# What this task involves:
Render every line of the material below as a JSON list of strings, one string per line, skipping blank lines and leaving out the pictures.

Records from a data source
>>>

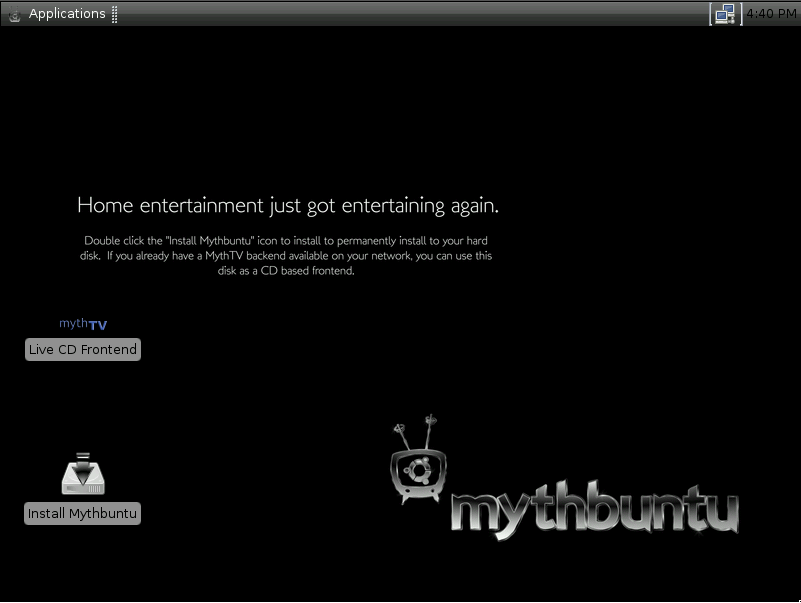Click the Xfce mouse icon in panel
Viewport: 801px width, 603px height.
(x=14, y=14)
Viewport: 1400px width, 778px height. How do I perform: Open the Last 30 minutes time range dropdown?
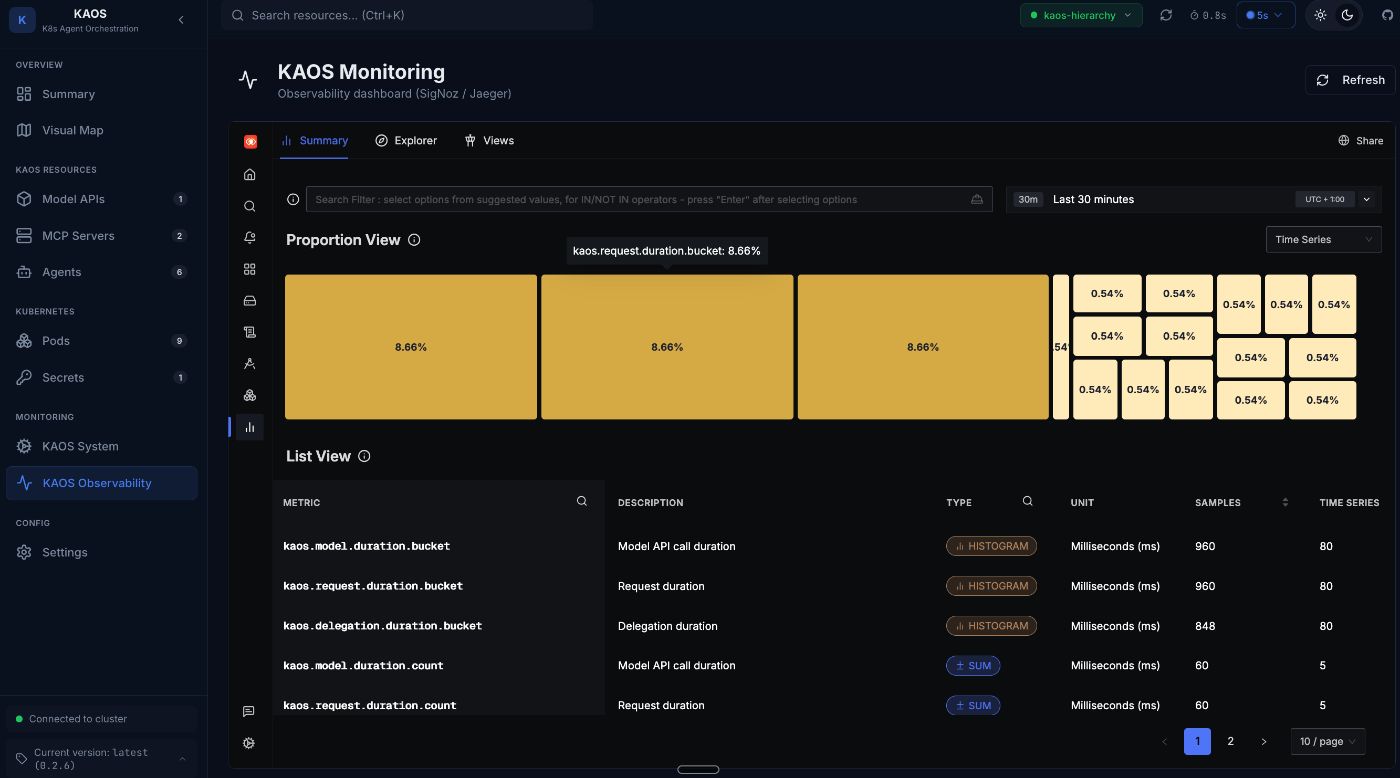(x=1093, y=199)
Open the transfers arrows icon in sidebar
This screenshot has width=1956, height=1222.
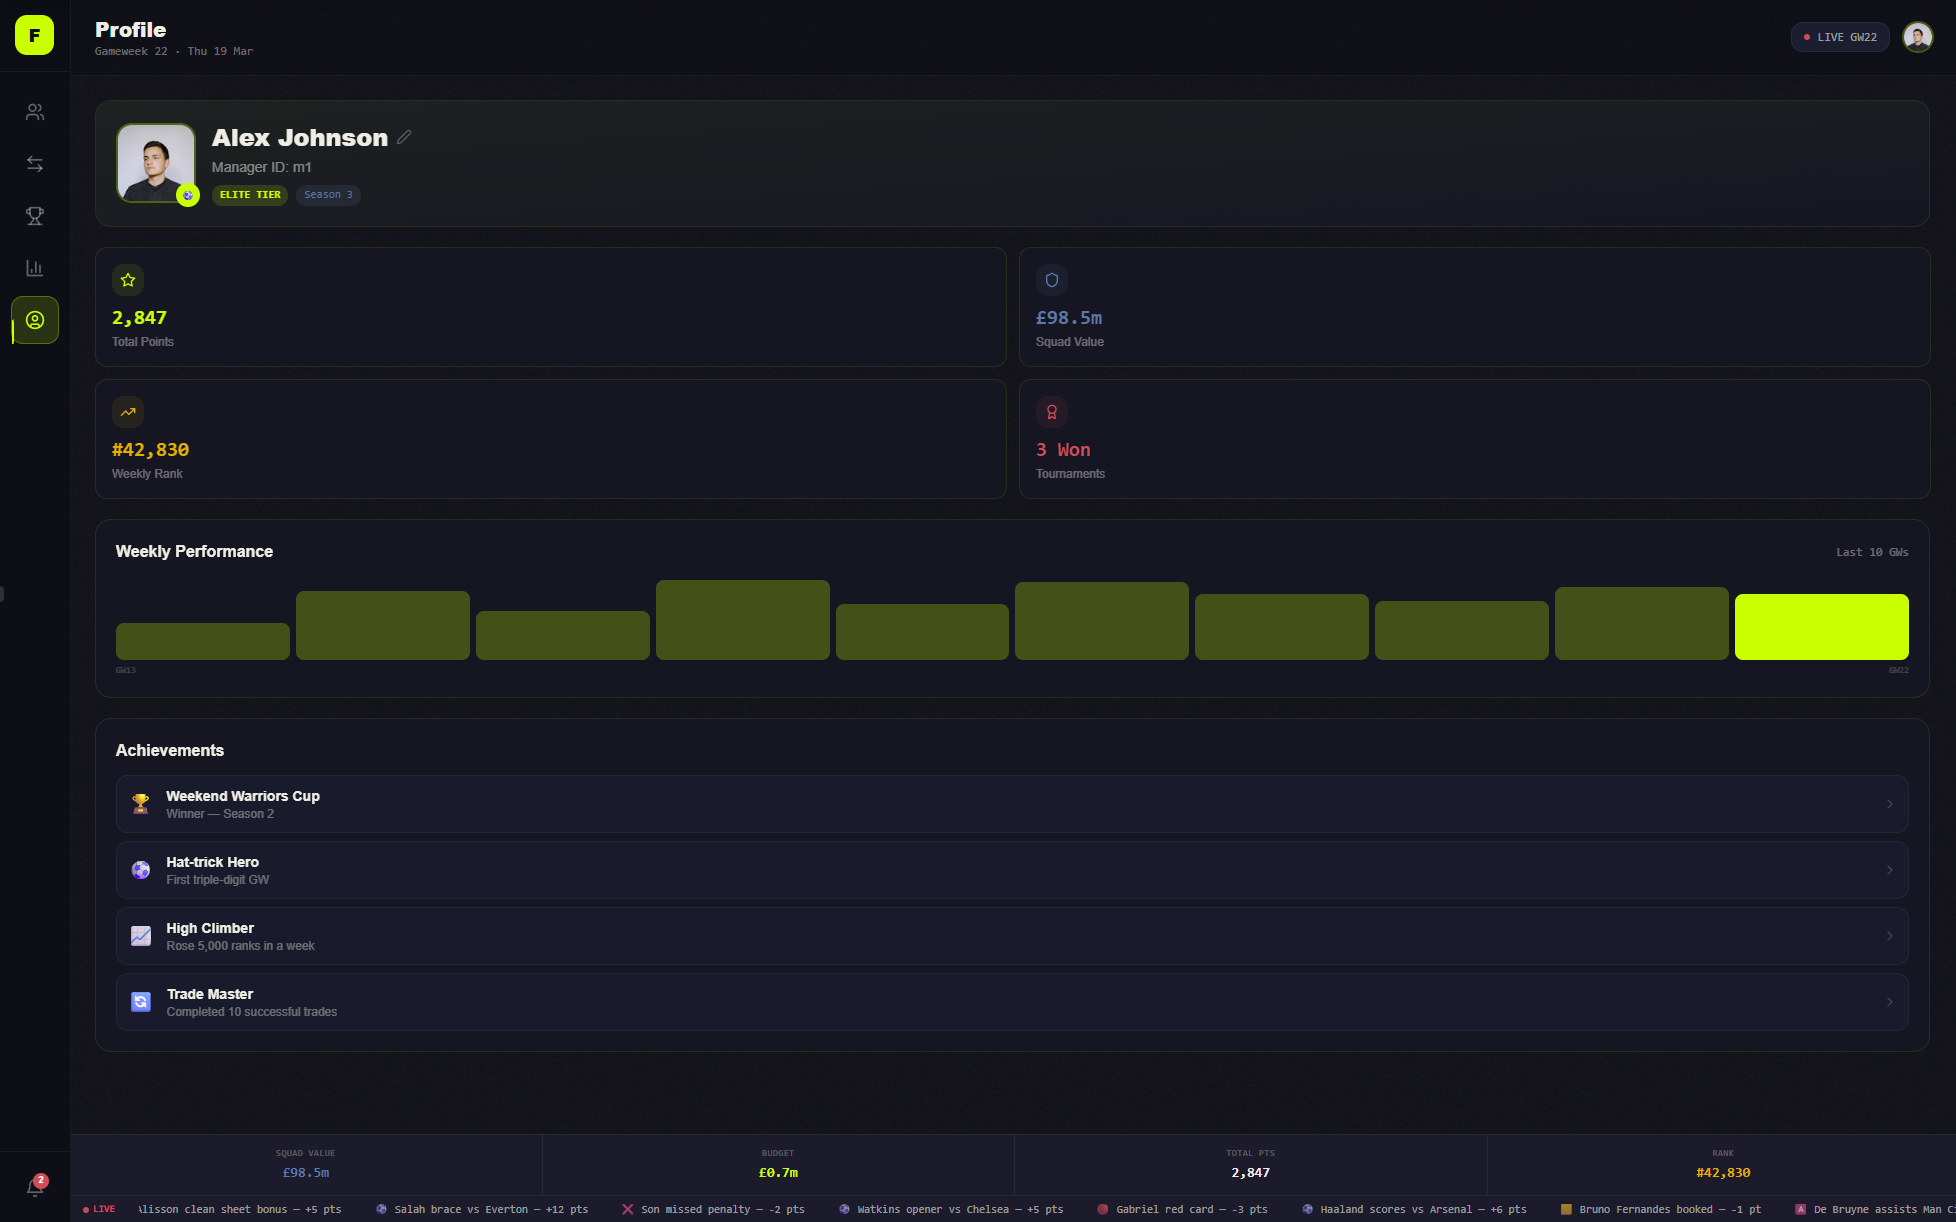tap(35, 164)
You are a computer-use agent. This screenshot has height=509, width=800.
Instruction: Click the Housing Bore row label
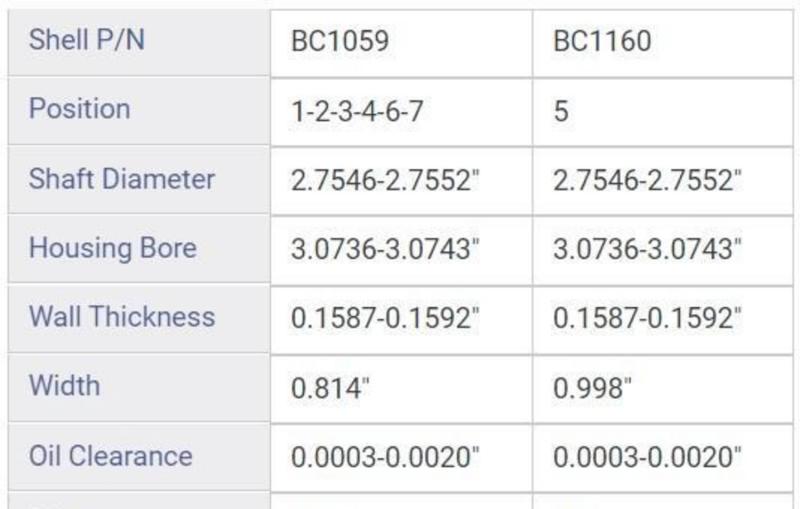(113, 248)
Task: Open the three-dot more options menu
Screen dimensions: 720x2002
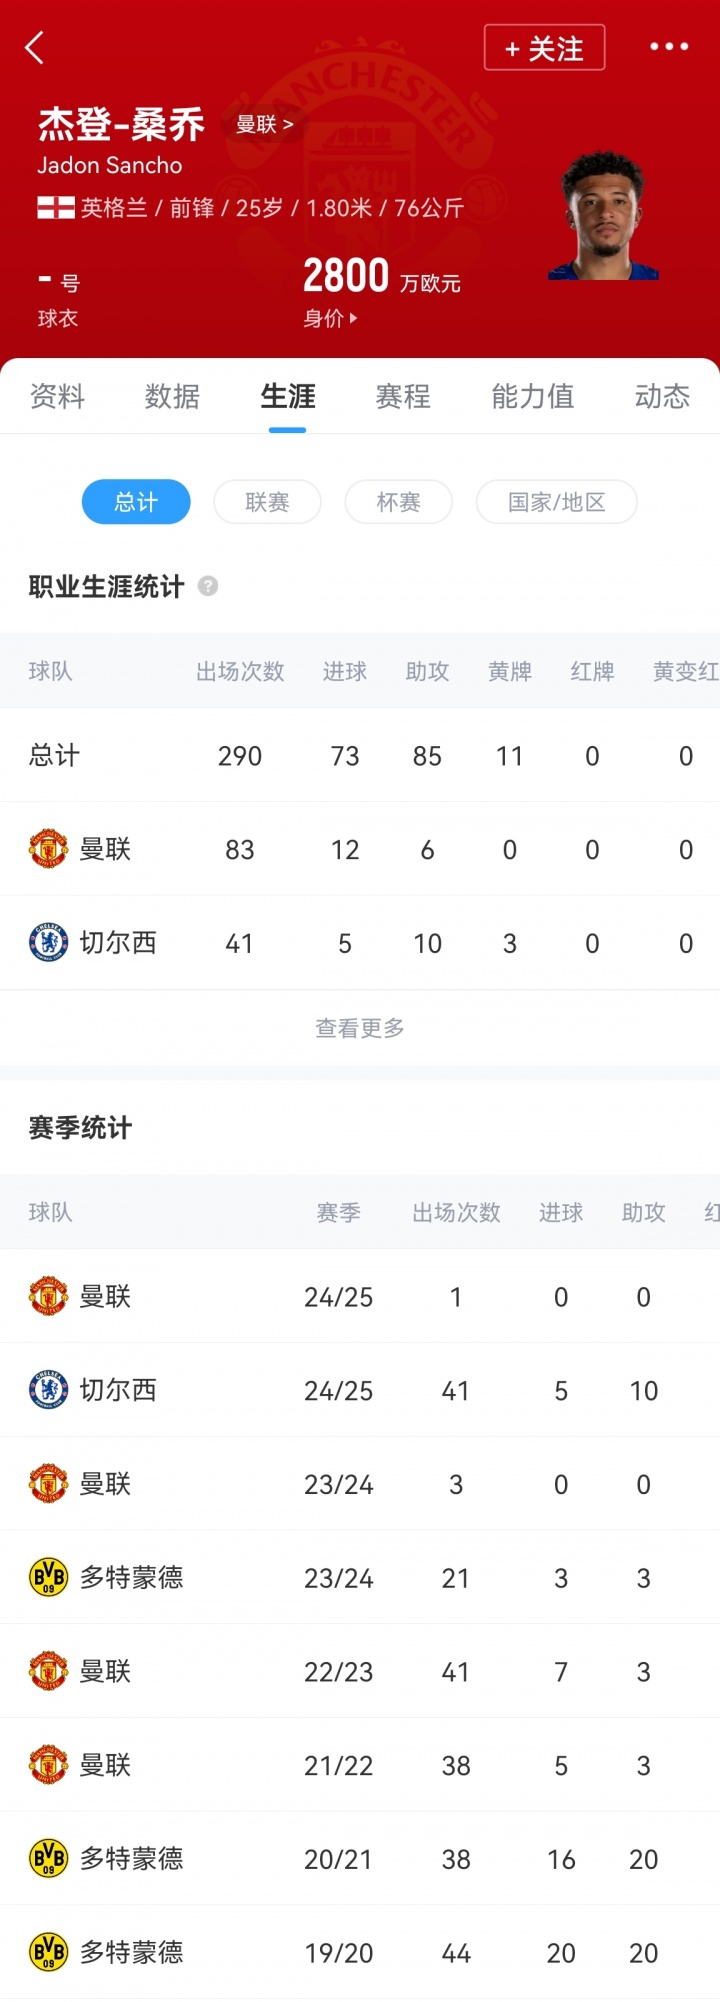Action: pyautogui.click(x=669, y=47)
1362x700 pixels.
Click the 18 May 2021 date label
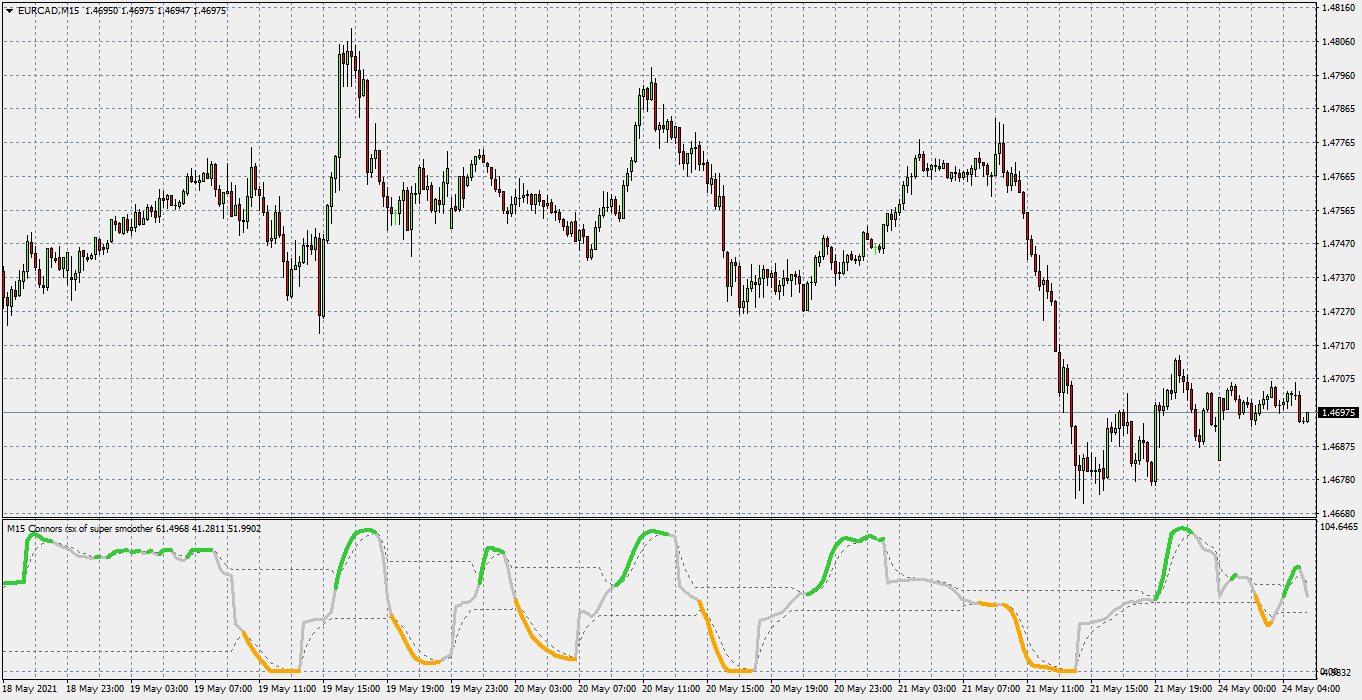click(x=31, y=689)
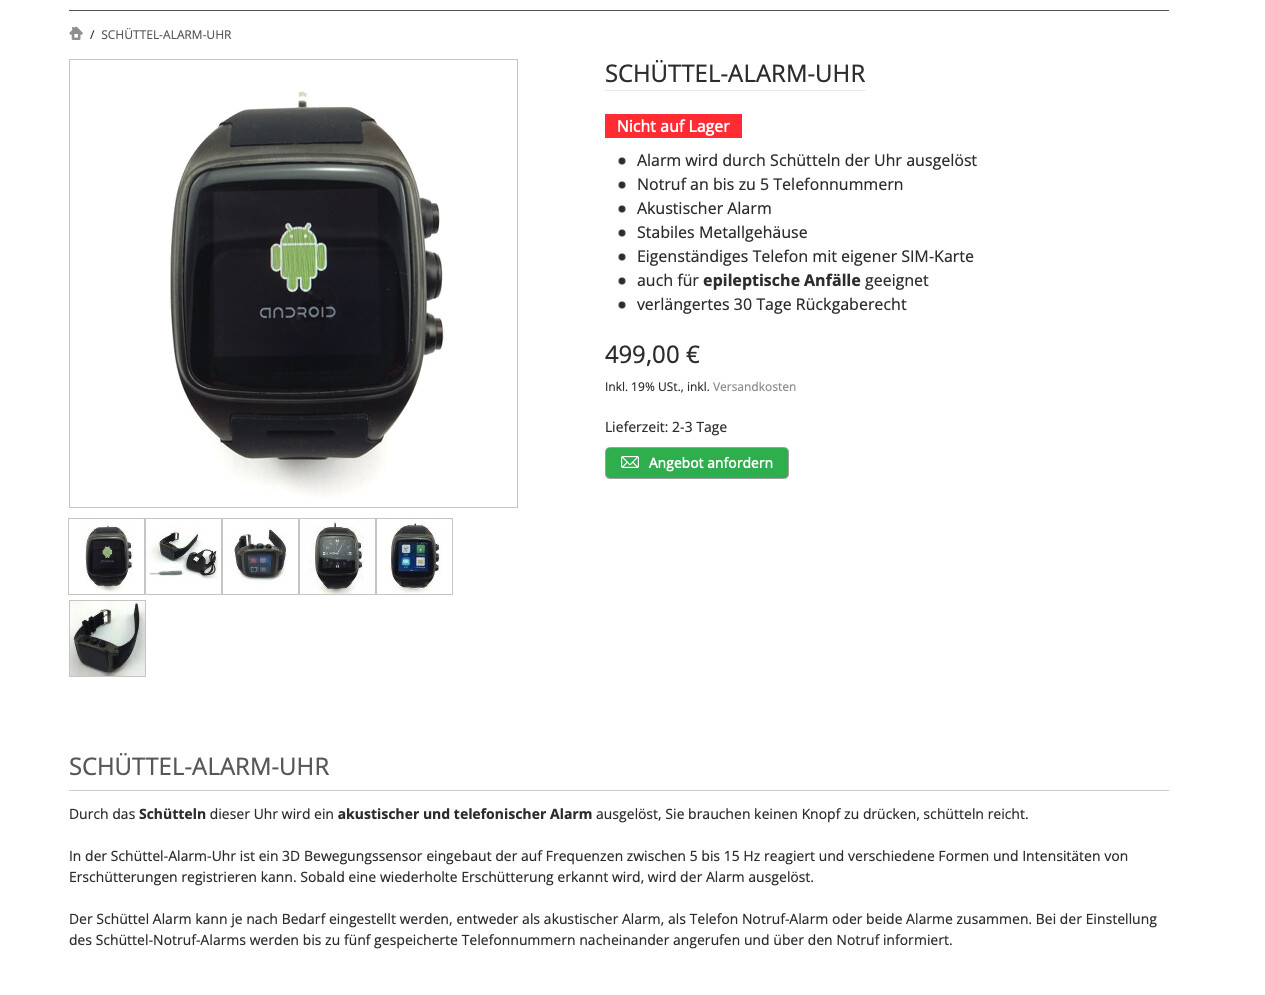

<<<

# Solution for this exercise:
[
  "Click the Xfce mouse icon in panel",
  "Viewport: 801px width, 603px height.",
  "(x=14, y=14)",
  "Viewport: 1400px width, 778px height. How do I perform: Open the Last 30 minutes time range dropdown?",
  "(x=1093, y=199)",
  "Open the transfers arrows icon in sidebar",
  "This screenshot has width=1956, height=1222.",
  "tap(35, 164)",
  "You are a computer-use agent. This screenshot has height=509, width=800.",
  "Instruction: Click the Housing Bore row label",
  "(113, 248)",
  "Task: Open the three-dot more options menu",
  "Screen dimensions: 720x2002",
  "Action: pyautogui.click(x=669, y=47)",
  "1362x700 pixels.",
  "Click the 18 May 2021 date label",
  "click(x=31, y=689)"
]